Shirazi K K, Agha F P, Strodel W E, Amendola M A, Nostrant T T, Dent T L
J Can Assoc Radiol. 1984 Jun;35(2):116-9.
Fifty patients with acute onset of colonic dilatation without mechanical obstruction were evaluated before and after colonoscopic decompression. Colonic dilatation, as demonstrated radiographically, was segmental or consistent with mechanical obstruction in 33 (66%). Signs of impending cecal perforation were seen in five (10%) and these patients had colonoscopic decompression, tube cecostomy, or both.
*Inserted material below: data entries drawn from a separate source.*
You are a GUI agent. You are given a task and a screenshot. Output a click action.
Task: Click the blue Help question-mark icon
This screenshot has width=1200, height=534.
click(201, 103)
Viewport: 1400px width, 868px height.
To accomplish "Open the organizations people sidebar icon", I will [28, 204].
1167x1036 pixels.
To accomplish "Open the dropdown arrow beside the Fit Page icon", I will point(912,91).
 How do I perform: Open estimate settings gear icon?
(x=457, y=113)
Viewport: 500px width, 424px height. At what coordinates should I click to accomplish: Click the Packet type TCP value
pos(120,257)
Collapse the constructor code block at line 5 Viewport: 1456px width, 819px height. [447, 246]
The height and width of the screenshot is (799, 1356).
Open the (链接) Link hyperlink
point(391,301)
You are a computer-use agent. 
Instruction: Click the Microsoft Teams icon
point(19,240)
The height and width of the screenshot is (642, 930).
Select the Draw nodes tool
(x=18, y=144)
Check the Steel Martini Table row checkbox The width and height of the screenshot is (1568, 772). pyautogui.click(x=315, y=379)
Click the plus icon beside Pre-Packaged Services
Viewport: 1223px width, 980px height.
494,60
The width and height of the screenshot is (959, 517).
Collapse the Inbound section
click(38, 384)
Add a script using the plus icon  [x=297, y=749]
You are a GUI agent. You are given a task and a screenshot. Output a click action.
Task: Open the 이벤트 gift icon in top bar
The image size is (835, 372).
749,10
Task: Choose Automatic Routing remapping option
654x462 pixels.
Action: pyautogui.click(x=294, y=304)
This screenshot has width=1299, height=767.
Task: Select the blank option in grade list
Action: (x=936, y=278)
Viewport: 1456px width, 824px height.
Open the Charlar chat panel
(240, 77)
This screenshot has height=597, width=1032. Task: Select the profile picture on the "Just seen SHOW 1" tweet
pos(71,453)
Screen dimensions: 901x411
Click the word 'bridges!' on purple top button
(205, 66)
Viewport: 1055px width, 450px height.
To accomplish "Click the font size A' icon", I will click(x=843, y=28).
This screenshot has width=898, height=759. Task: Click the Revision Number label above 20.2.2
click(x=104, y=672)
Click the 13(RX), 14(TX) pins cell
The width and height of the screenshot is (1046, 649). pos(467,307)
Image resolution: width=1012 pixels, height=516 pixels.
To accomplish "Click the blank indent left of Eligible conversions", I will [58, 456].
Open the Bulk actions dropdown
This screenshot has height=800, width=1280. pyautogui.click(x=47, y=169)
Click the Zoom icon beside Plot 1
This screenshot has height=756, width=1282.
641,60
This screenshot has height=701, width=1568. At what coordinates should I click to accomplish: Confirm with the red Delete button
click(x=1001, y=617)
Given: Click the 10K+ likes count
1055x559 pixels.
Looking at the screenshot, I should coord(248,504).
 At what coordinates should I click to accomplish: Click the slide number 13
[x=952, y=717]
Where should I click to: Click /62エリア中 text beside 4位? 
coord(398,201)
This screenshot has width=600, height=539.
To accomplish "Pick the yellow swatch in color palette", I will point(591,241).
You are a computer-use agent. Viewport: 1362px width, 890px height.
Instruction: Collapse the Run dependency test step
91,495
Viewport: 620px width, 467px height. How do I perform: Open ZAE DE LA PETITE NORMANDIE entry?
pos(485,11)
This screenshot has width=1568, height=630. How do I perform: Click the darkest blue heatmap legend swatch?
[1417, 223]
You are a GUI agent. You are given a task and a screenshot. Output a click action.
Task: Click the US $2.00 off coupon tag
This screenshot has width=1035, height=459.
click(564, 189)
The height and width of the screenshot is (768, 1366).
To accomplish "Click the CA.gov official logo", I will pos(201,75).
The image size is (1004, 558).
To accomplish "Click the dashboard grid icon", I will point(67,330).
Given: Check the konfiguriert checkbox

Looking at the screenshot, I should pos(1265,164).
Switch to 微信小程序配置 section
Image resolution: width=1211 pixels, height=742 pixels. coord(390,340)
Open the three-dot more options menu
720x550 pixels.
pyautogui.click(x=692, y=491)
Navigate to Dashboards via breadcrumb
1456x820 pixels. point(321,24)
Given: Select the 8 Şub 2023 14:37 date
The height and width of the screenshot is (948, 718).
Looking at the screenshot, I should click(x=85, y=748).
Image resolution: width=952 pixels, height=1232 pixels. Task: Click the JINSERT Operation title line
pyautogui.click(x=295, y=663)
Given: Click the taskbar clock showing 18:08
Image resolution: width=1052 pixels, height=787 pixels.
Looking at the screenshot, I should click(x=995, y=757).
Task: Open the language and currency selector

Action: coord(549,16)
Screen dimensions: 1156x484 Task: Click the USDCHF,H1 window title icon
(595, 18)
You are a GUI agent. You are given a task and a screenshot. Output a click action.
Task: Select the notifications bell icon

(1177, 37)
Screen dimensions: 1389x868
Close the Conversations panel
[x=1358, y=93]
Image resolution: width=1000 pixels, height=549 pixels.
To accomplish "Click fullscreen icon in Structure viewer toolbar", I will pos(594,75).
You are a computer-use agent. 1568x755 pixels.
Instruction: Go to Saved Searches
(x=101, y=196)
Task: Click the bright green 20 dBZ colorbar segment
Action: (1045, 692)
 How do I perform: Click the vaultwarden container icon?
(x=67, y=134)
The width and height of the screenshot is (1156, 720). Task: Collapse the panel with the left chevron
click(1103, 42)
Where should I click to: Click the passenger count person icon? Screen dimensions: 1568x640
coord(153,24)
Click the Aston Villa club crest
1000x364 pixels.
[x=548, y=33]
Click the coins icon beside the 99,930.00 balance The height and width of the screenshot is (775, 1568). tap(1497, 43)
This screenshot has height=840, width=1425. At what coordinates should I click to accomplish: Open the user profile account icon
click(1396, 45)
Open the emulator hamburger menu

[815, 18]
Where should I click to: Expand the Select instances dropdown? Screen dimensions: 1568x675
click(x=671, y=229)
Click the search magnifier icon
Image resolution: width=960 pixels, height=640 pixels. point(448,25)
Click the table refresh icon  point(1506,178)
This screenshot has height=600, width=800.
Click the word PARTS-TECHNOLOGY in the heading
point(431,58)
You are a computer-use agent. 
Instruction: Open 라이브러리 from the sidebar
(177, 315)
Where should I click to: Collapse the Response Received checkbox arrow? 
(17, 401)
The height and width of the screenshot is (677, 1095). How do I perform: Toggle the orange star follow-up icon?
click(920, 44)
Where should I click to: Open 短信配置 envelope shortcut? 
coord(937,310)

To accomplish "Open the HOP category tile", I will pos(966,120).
Following colonic decompression, cecal diameter may remain unchanged for two to four days, despite decreased abdominal girth and even shortening of the colon radiographically. Improvement in pain, distention, tenderness, fever and leukocytosis may precede radiographic improvement. The radiologist must recognize this entity, look for signs of impending perforation and signs of bowel shortening, with or without decompression after treatment. Barium studies of the colon should be avoided since they can hamper the endoscopic diagnosis and treatment of colonic dilatation.
对50例无机械性梗阻的急性结肠扩张患者在结肠镜减压前后进行了评估。影像学显示,33例(66%)患者的结肠扩张为节段性或与机械性梗阻一致。5例(10%)患者出现盲肠即将穿孔的迹象,这些患者接受了结肠镜减压、盲肠造瘘术或两者兼施。结肠减压后,尽管腹围减小,甚至影像学显示结肠缩短,但盲肠直径可能在两到四天内保持不变。疼痛、腹胀、压痛、发热和白细胞增多的改善可能先于影像学改善。放射科医生必须认识到这种情况,寻找即将穿孔的迹象和肠管缩短的迹象,无论治疗后是否进行了减压。应避免进行结肠钡剂检查,因为它们会妨碍结肠扩张的内镜诊断和治疗。